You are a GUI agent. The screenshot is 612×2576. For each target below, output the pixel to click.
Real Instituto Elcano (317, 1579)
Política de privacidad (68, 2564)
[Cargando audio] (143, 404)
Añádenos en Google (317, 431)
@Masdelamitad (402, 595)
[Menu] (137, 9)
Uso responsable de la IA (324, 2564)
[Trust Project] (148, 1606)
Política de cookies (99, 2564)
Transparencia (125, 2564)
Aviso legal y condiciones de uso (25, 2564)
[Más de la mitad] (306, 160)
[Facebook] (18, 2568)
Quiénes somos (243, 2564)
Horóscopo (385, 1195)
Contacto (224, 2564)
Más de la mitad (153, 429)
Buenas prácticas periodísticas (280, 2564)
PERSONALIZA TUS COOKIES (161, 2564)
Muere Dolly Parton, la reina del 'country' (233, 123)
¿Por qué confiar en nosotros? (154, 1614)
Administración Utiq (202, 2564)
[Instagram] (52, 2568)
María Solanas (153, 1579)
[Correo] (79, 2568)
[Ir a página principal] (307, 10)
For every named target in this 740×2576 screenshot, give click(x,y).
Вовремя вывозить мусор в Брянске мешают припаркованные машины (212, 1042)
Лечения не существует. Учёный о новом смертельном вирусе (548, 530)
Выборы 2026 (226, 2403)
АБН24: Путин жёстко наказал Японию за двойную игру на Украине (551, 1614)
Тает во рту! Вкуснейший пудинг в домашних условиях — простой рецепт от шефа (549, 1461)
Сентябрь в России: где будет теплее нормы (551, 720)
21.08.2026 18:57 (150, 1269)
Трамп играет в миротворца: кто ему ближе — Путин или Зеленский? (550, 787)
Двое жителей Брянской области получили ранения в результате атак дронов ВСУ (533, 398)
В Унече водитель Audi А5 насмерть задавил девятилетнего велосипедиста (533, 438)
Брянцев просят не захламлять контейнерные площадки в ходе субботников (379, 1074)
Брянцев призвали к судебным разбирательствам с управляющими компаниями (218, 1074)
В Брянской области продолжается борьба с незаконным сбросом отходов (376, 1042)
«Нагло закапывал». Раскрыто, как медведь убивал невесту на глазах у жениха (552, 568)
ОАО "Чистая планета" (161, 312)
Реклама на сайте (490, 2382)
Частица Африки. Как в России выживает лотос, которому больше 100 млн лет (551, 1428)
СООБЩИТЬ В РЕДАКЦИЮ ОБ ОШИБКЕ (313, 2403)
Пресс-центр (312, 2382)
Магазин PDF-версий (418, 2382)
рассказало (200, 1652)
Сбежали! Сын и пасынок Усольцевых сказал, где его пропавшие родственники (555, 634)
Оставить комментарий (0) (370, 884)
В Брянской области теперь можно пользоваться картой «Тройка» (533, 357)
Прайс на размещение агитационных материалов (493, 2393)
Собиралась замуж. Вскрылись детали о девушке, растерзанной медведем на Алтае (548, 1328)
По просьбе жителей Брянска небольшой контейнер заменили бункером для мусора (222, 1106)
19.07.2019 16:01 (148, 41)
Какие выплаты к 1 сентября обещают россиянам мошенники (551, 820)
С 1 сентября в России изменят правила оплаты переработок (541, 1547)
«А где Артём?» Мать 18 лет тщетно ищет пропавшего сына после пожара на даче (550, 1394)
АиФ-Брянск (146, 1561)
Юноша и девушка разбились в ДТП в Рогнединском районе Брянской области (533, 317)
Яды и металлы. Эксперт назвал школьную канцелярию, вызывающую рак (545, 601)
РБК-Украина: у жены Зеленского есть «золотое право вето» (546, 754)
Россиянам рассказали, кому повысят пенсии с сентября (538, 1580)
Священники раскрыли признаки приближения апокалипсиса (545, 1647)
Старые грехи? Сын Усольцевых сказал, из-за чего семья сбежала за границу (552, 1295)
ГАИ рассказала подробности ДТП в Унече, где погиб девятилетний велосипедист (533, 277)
========================================
> TASK DETAILS
Copy the lines above exactly, from the very first through the one containing "Política de cookies (99, 2564)", and include no other line.

> ANSWER TO THE PROBLEM
You are a GUI agent. The screenshot is 612×2576. For each target below, output the pixel to click.
Real Instituto Elcano (317, 1579)
Política de privacidad (68, 2564)
[Cargando audio] (143, 404)
Añádenos en Google (317, 431)
@Masdelamitad (402, 595)
[Menu] (137, 9)
Uso responsable de la IA (324, 2564)
[Trust Project] (148, 1606)
Política de cookies (99, 2564)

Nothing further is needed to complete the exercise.